Optimizing Network Simulation: Enhancing Performance Prediction Accuracy via Neural Architecture Search

Existing machine learning models for network simulation excel at predicting average performance but, due to their reliance on mean squared error, systematically fail to capture the critical tail-latency and jitter that define modern network stability. This 'tail-blindness' renders them unreliable for latency-sensitive systems. We bridge this gap by introducing Accurate Neural Architecture Search (ANAS), a paradigm that automates the discovery of architectures for high-precision, distribution-aware network simulation. ANAS corrects the evaluation inaccuracies of weight-sharing NAS via a similarity-constrained search, employs a hybrid search space to model complex traffic, and uses a Wasserstein loss to optimize for the entire delay distribution, not just its mean.

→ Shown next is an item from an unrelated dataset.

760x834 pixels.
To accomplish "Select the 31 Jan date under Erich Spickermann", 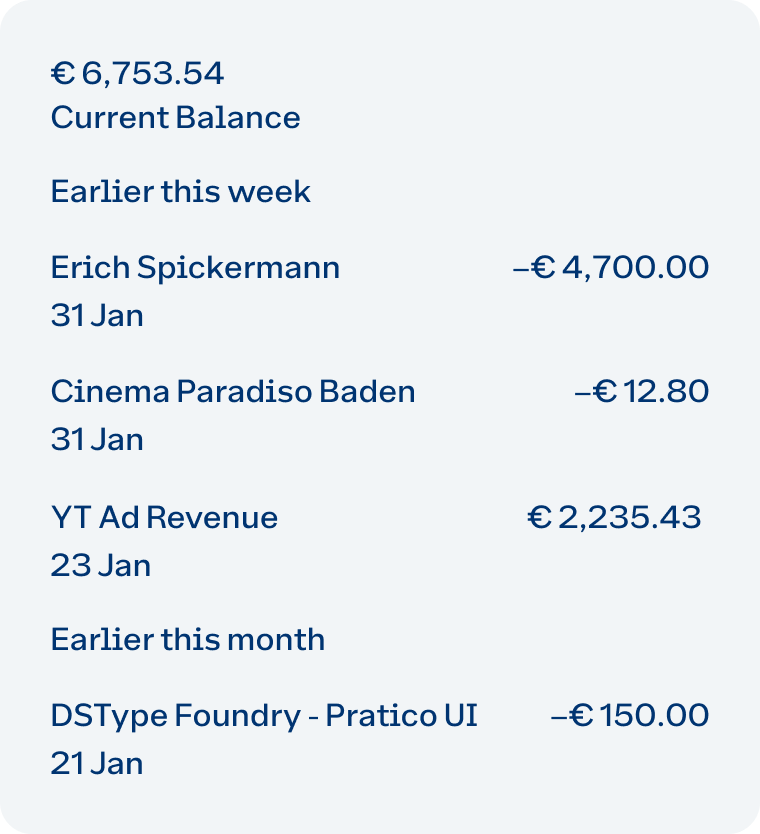I will click(97, 315).
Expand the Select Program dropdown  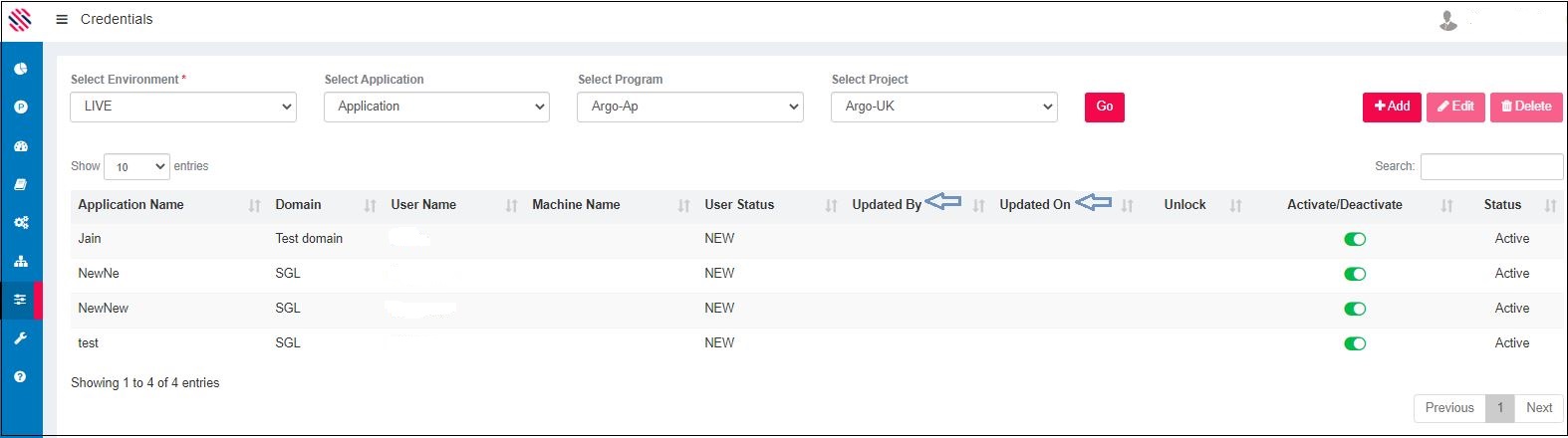pyautogui.click(x=689, y=107)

Empirically, the ANAS-discovered architecture is holistically superior: it reduces overall validation loss by 25.8\% compared to DeepQueueNet, demonstrating strong average-case performance, while simultaneously excelling at tail-sensitive metrics by lowering the normalized Wasserstein distance ($W_n$) by up to 69.8\%. This confirms its ability to faithfully model a comprehensive performance spectrum, encompassing both average and critical tail behaviors. The ANAS framework provides a practical methodology for automatically creating high-fidelity model of network devices, enabling more reliable validation of next-generation network protocols and algorithms.